Ainda quanto a limitações, alguns aspectos merecem menção em relação ao uso deste dispositivo em novas pesquisas, em especial no que concerne à caderneta de atividades. Os instrumentos descritos na literatura são diversificados quanto ao número de dias, ao detalhamento das atividades em categorias e subcategorias, à forma de assinalar atividades simultâneas, à inclusão de informações sobre o contexto e as pessoas presentes em cada atividade7,27. No presente estudo, optamos por um instrumento com duração de uma semana, já que entre enfermeiros, os dias de plantão não obedecem ao padrão de cinco dias úteis e dois dias de fim de semana. Por se tratar de um período relativamente longo, a estratégia escolhida foi a de simplificar ao máximo o instrumento, de forma a facilitar o preenchimento. Porém, esta simplificação tende a aumentar uma dificuldade inevitável nos estudos do uso do tempo, que se refere à classificação das atividades (por exemplo, as refeições podem ser classificadas como cuidado de si na perspectiva fisiológica, mas também como lazer, se realizadas em um restaurante, a depender do motivo do encontro). O uso de categorias amplas de atividade como o trabalho doméstico (ao invés de “lavar”, “passar”, “cozinhar” etc.) também pode ser fonte de dificuldades durante o preenchimento. É essencial que a elaboração do instrumento considere as características do grupo e os objetivos do estudo no sentido de buscar um instrumento com maior detalhamento ou mais simplificado.

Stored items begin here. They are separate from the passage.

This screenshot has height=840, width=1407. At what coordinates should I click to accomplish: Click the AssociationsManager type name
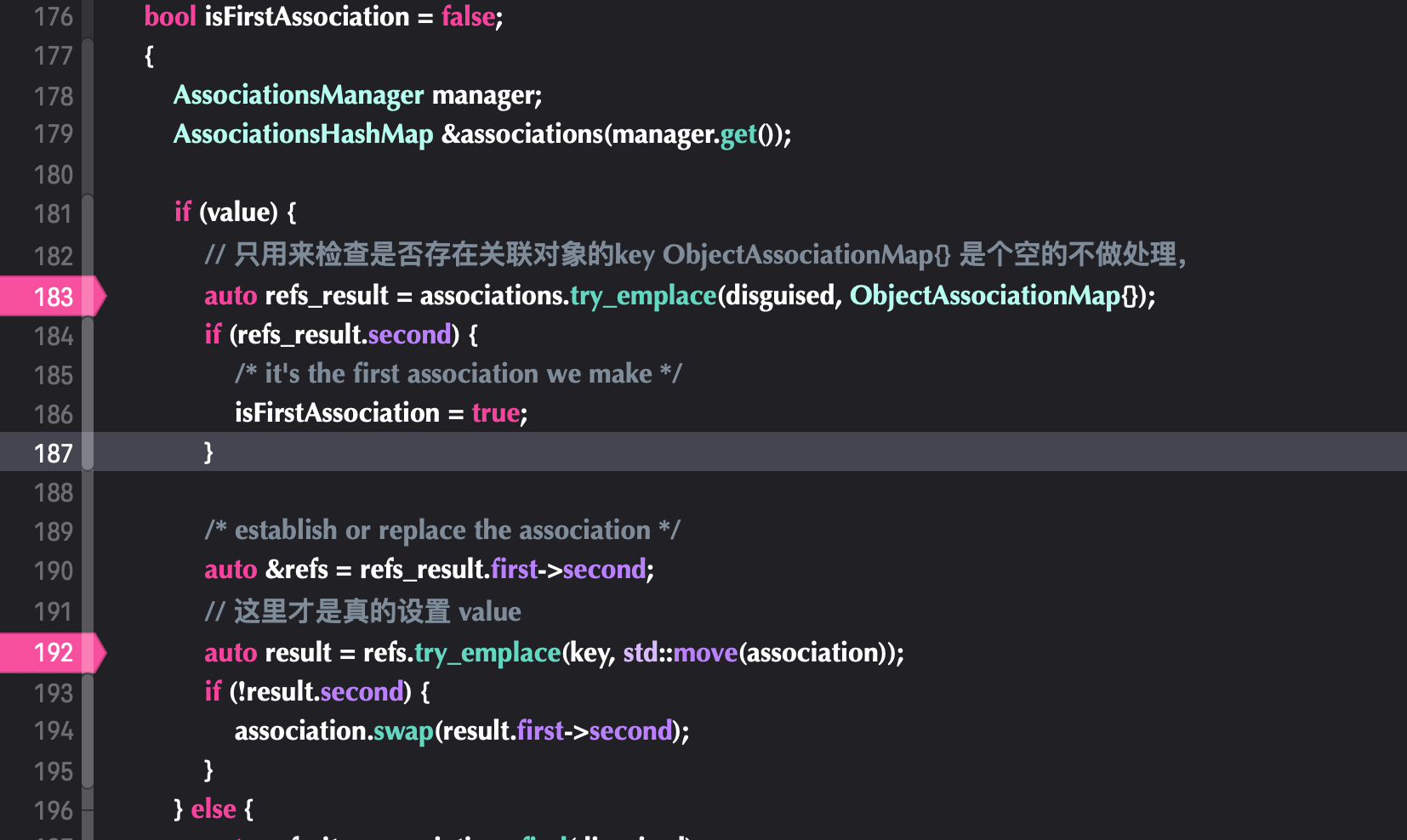299,95
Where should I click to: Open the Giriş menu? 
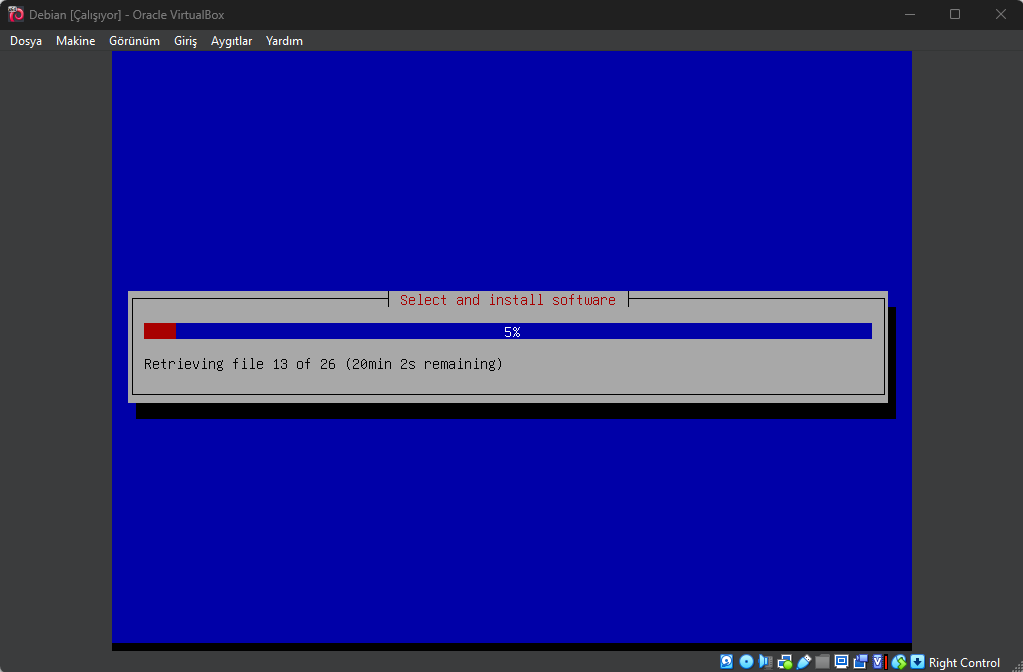point(184,41)
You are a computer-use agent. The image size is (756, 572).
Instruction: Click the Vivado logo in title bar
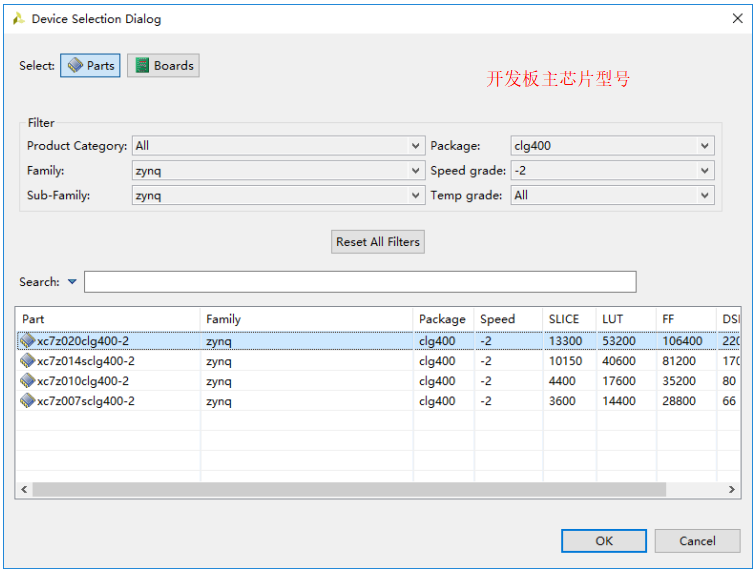pos(18,19)
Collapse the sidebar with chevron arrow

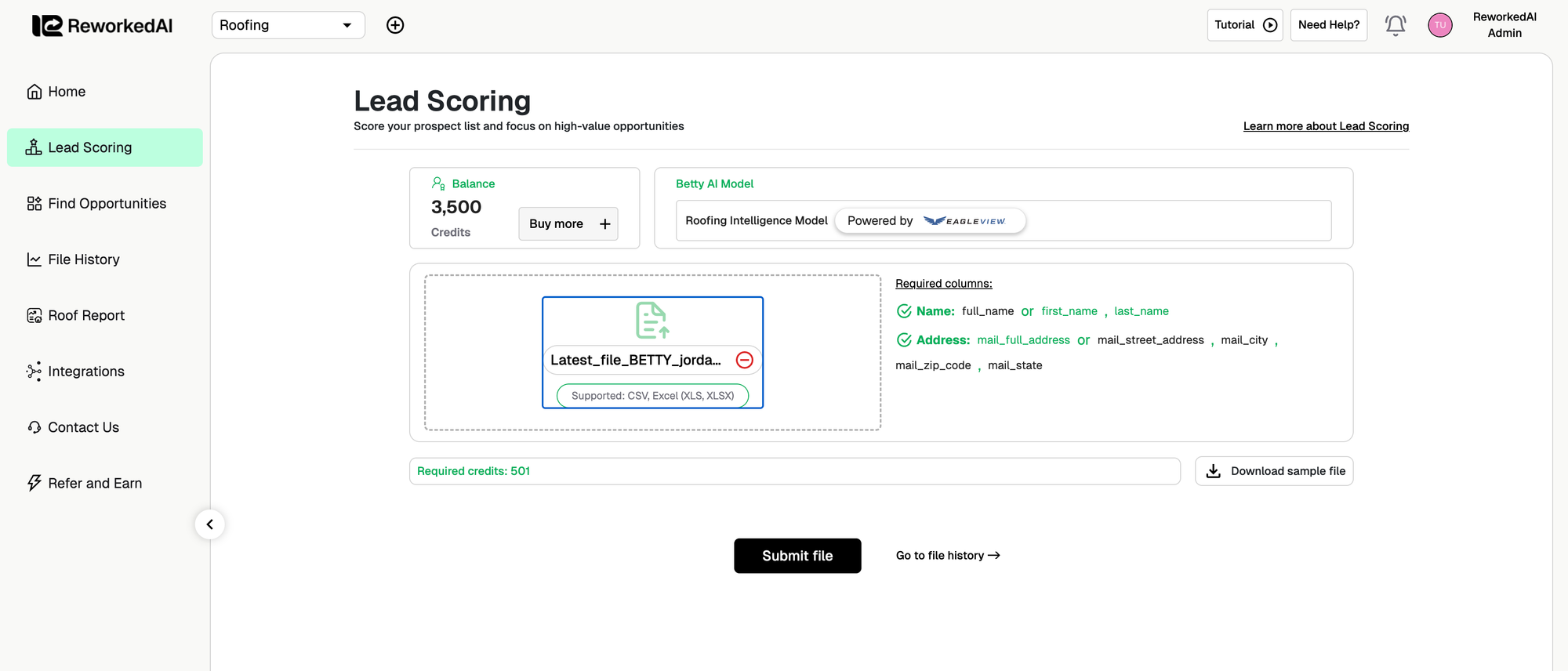[209, 524]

Um ponto positivo da caderneta de atividades foi a possibilidade de assinalar e analisar atividades simultâneas, já que há críticas à análise exclusiva das atividades primárias, por desconsiderarem a maximização do tempo e as atividades de cuidado, por vezes classificadas como secundárias em outros estudos19.
O material apresentado aponta para um caminho investigativo potente na análise das relações entre o tempo e a saúde. O emprego da imagem sobre o uso do tempo durante a entrevista favoreceu uma situação de estranhamento que permitiu nos aproximarmos da compreensão sobre as relações que os trabalhadores estabelecem entre a forma de utilizar e vivenciar o tempo e a sua saúde.
A análise empreendida revela a centralidade da categoria gênero nos valores subjacentes ao emprego do tempo, remetendo à observação de Michelson e Crouse44 de que “a pesquisa sobre o uso do tempo inevitavelmente envolve a pesquisa sobre o gênero” (nossa tradução). Bessin e Gaudart45 são mais enfáticos ao afirmarem que “a temporalidade está na base do sistema de gênero” (nossa tradução).
Em um contexto de crescentes desafios temporais – maior precarização dos vínculos de trabalho, maior ocupação das 24 horas com consequente aumento da jornada – a adaptação deste dispositivo para uso empírico com outras categorias de trabalhadores é bem-vinda. Também são benvindas iniciativas de adaptação deste percurso metodológico para uso em grupo no sentido de promover uma problematização pelos trabalhadores sobre as relações entre o tempo e a saúde.